Project Goals and Preliminary Results

This project seeks to understand the ecology of climate communication on TikTok. Where are areas of malinformation present? Can we map areas of “polluted” information, as Phillips & Milner (2021) call it? In this analogy, if climate disinformation were toxic gas, climate anxiety might be considered only smog—it won’t kill you, but exposure for an extended duration might have lasting health effects. Climate TikTok was intially known for its perpetuation of climate anxiety (Hautea et al., 2021), but after interviewing climate influencers as part of this project, it appears that a sense of climate care has become more popular. While TikTok appears to have adequately suppressed climate disinformation on their site, the presence of credentialed sources (such as legacy news) is severely lacking. The media site is not the reverberating chamber of climate anxiety it once was, however, the architecture of the platform nonetheless still encourages well-intentioned but uninformed content. With few exceptions, words of advice are overwhelmingly individualized (Maniates, 2001)—that is, based on suggesting minor ineffectual lifestyle changes rather than systemic changes. The almost site-wide prohibition of hyperlinks aside prevents content creators from citing sources and linking to outside information, creating a homogeny of climate content that appear to all be set on equal footing—perhaps conditioning media illiteracy.  


Research Questions

The project explores the following research questions:

RQ1: TikTok Temperature Check: What actors are producing environmental content on TikTok, and what formal and affective elements do they utilize in their content? What is the relative presence of potentially problematic information?

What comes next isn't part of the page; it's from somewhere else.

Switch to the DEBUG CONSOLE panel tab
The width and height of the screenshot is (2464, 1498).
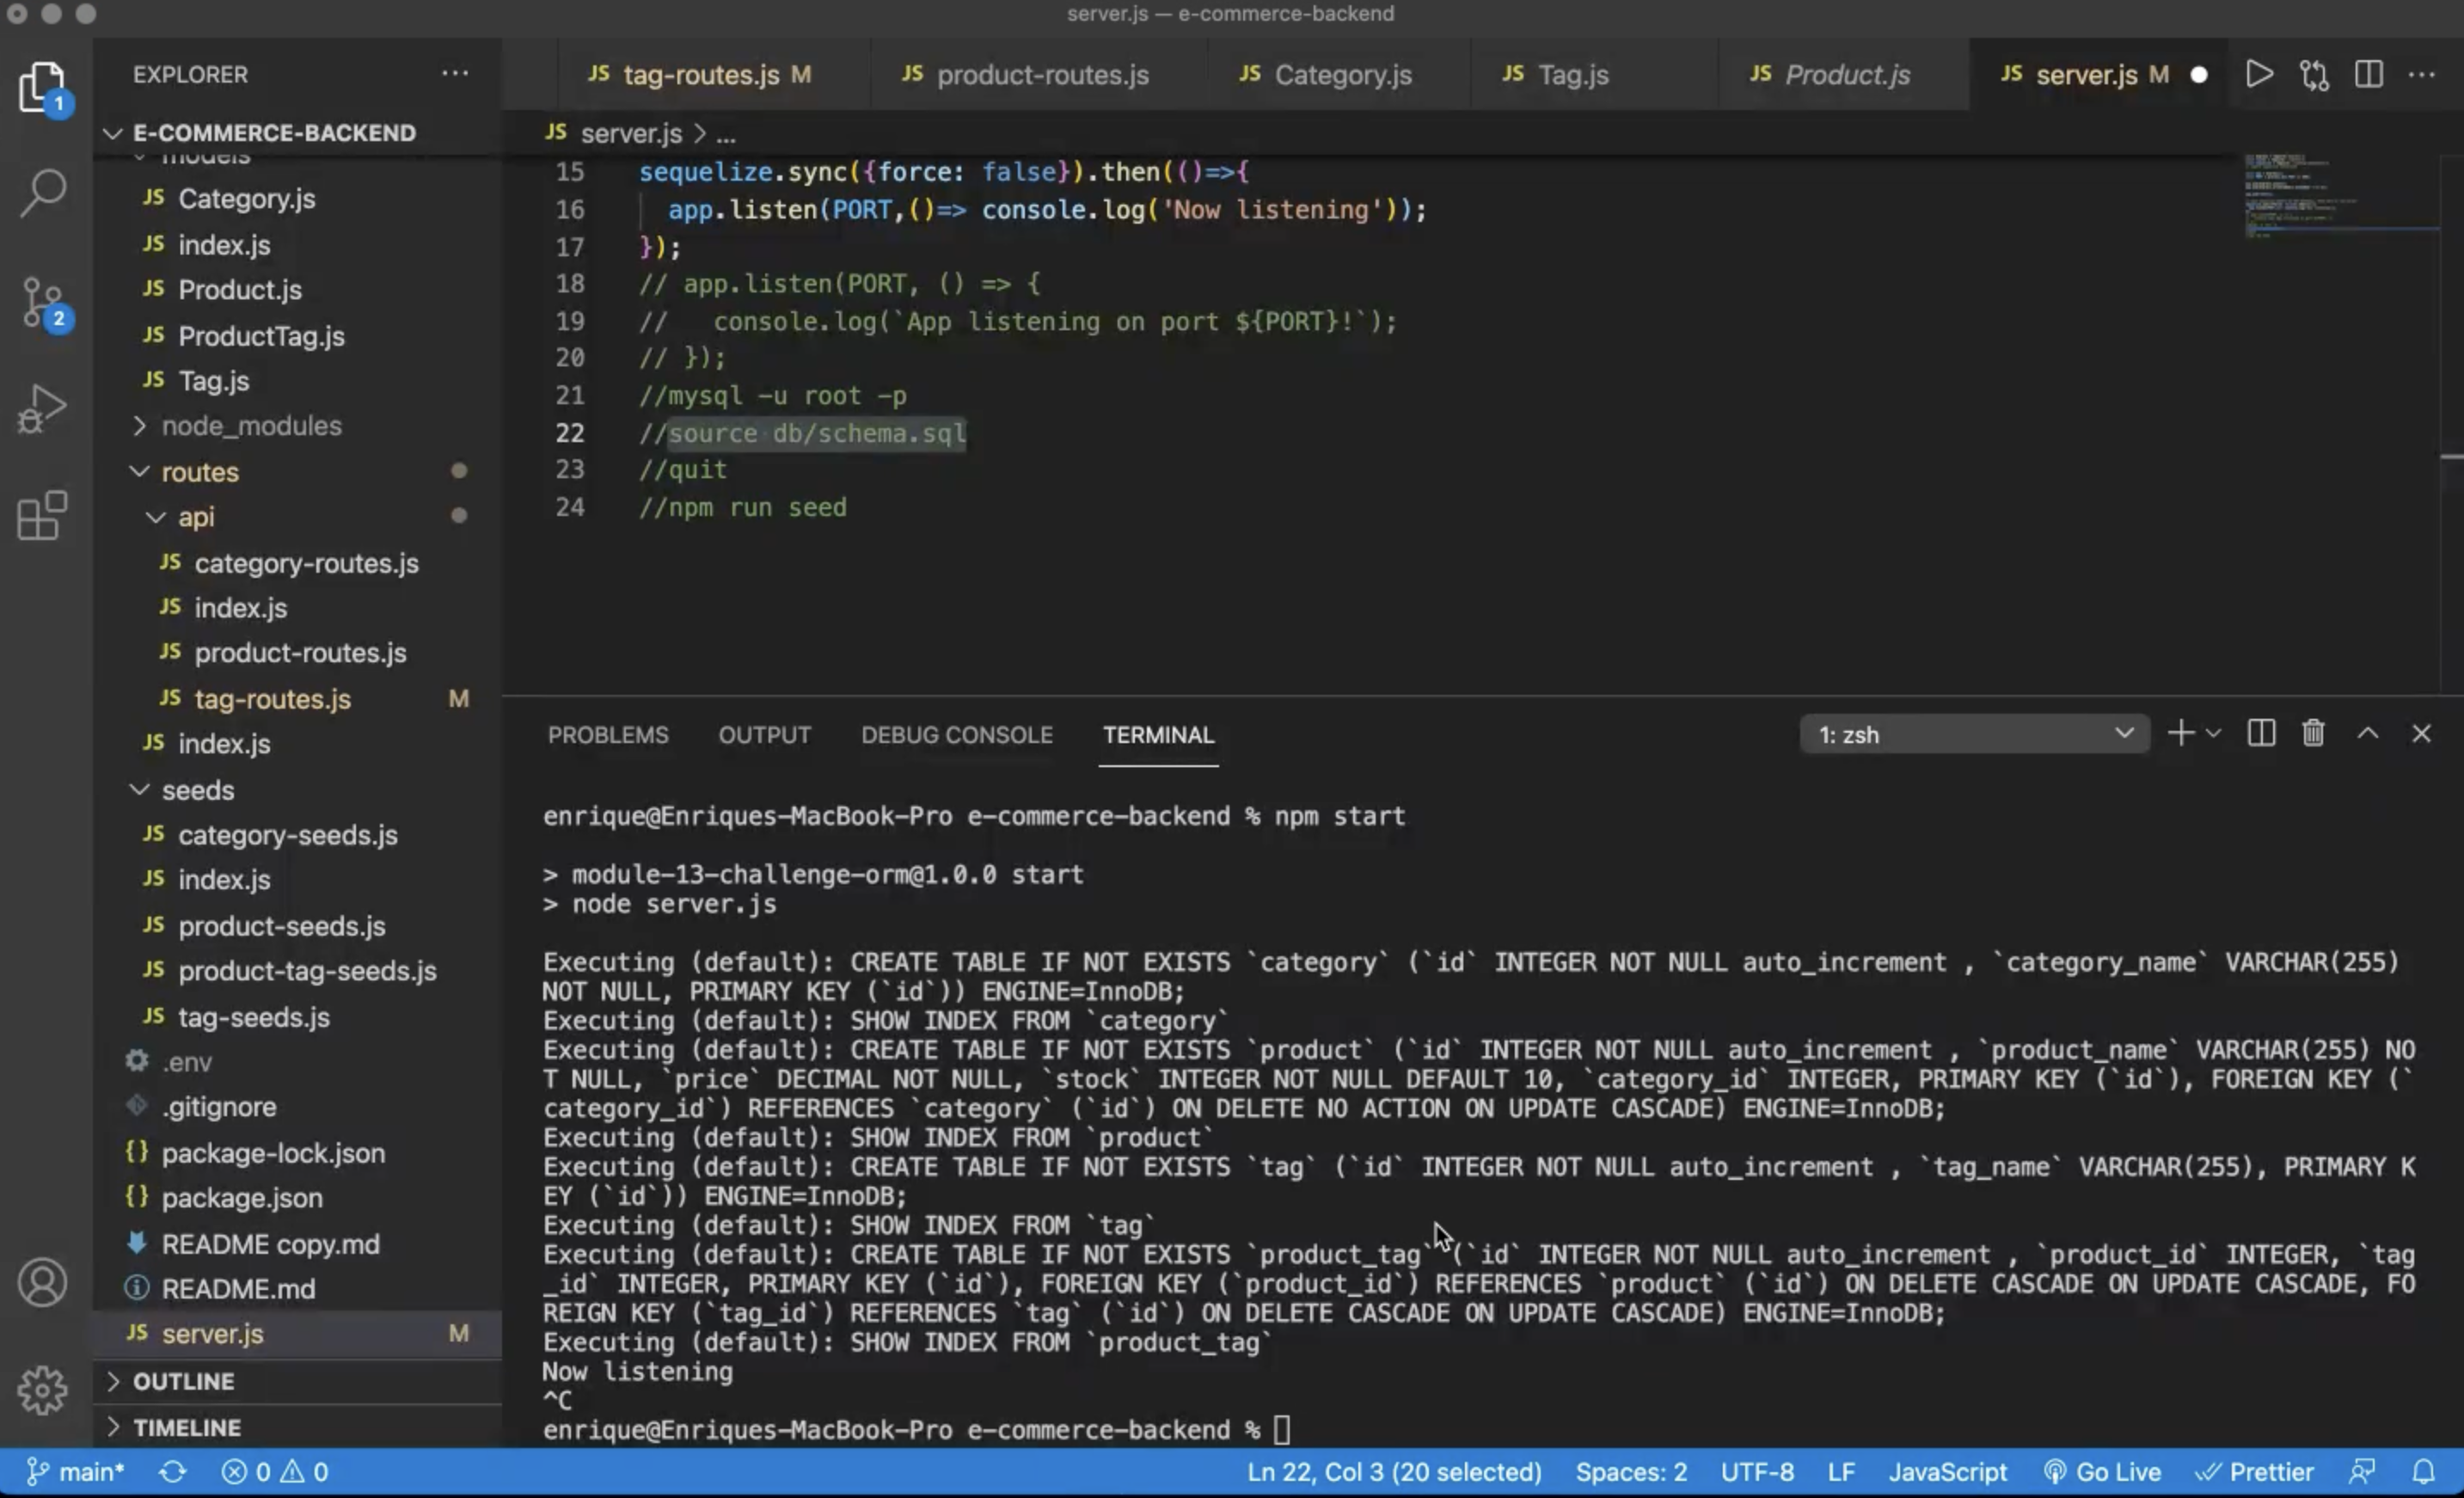click(x=956, y=735)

RQ2: How are legacy news sources, official environmental organizations, and other reliable sources of environmental information adapting to the platform?

RQ3: To what extent do the architectural affordances and platform vernaculars of TikTok allow for effective environmental communication? 


Methods

To examine these research questions, I am using the following methods:

  • Interviewing environmental influencers who use TikTok (a total of 5 interviews)

  • Multimodal analysis composed of:

    • Qualitative formal analysis of visual vernaculars and “polluted” information

    • Visual content analysis with intercoder reliability


Data Collection

A TikTok scraper was utilized to scrape the most popular TikTok videos from three major climate events of the past two years: the 2021 record-breaking Pacific Northwest Heatwave, the passing of the Inflation Reduction Act in the United States in Fall 2022, and the #Soupgate protest in which members of JustStopOil threw soup at a painting hung in a museum in late 2022. TikAPI and a custom Python code were used to collect a total of about 2000 videos, of which 511 were relevant.


Progress Update

As of March 2023, I am well into the data analysis and writing phase and anticipate finishing the thesis in Fall 2023. I will present the early findings of this research at the International Communication Association 2023 conference in Toronto, Canada in “Research Escalator” compressed format.